[Selected extract start]

***Note: I am precising Oliver O’Donovan’s Resurrection and Moral Order: An Outline for Evangelical Ethics this week here at Mere-O. I hope you will work through the challenging and provocative theological ethic that O’Donovan articulates.***
Part Three: The Form of the Moral Life
Chapter 9: The Moral Field
The task of this final section is to provide an account of ‘love,’ and to do so from a distinctly theological perspective. In other words, this section is focused on the moral life as it is practiced.
This is the area of ethics that most people begin with, and the area of ethics where philosophy has recently dominated. But “theology has something to say…about how the questions are formulated as well as about how they are answered.”
Generally speaking, there are two different starting points for ethical deliberation (as evidenced by the two answers in Lk. 3:10ff. and Acts 2:37-38). On the one hand, there is the question of which action we should pursue. On the other hand, there is the question of what sort of person we should be. The form of the moral life must account for both—it “will be that of an ordered moral field of action…and of an ordered moral subject of action.”

[Selected extract end]

Tasks and exercises:
1. List every word or passage in the chapter summary that appears inside quotation marks, whether single or double.
2. Which two Bible passages does the chapter summary cite as showing the two starting points for ethical deliberation?

[Material provided start]

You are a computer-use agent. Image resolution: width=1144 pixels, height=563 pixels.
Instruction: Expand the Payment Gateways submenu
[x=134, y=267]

[Material provided end]

Responses for each task:
1.
- love
- theology has something to say…about how the questions are formulated as well as about how they are answered.
- will be that of an ordered moral field of action…and of an ordered moral subject of action.

2. Lk. 3:10ff. and Acts 2:37-38.